## Action item
For the data below, report how many lines include the word "agent", and write nothing else.

··· Provided information

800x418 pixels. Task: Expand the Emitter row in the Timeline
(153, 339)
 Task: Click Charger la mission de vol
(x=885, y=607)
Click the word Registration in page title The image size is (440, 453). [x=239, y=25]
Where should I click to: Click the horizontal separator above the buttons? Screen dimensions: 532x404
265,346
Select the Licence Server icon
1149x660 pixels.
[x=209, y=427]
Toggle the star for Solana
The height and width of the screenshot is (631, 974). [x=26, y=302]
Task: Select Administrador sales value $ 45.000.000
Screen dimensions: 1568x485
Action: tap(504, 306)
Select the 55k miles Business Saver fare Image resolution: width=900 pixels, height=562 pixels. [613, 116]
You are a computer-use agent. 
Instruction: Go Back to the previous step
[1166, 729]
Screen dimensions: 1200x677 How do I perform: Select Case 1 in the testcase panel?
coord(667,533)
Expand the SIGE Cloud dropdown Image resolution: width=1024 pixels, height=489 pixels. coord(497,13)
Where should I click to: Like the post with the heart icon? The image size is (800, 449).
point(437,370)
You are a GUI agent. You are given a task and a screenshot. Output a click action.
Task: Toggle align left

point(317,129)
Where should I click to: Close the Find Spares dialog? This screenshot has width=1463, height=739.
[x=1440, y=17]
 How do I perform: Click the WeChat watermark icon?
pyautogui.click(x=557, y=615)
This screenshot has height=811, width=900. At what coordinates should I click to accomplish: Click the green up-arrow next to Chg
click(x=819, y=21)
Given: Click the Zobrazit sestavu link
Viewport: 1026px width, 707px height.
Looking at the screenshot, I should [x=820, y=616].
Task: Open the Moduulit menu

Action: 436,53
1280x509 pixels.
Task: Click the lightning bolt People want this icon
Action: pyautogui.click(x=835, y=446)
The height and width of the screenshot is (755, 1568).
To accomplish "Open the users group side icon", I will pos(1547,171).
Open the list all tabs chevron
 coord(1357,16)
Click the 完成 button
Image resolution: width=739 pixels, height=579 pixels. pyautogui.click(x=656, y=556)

······

## Exercise result
2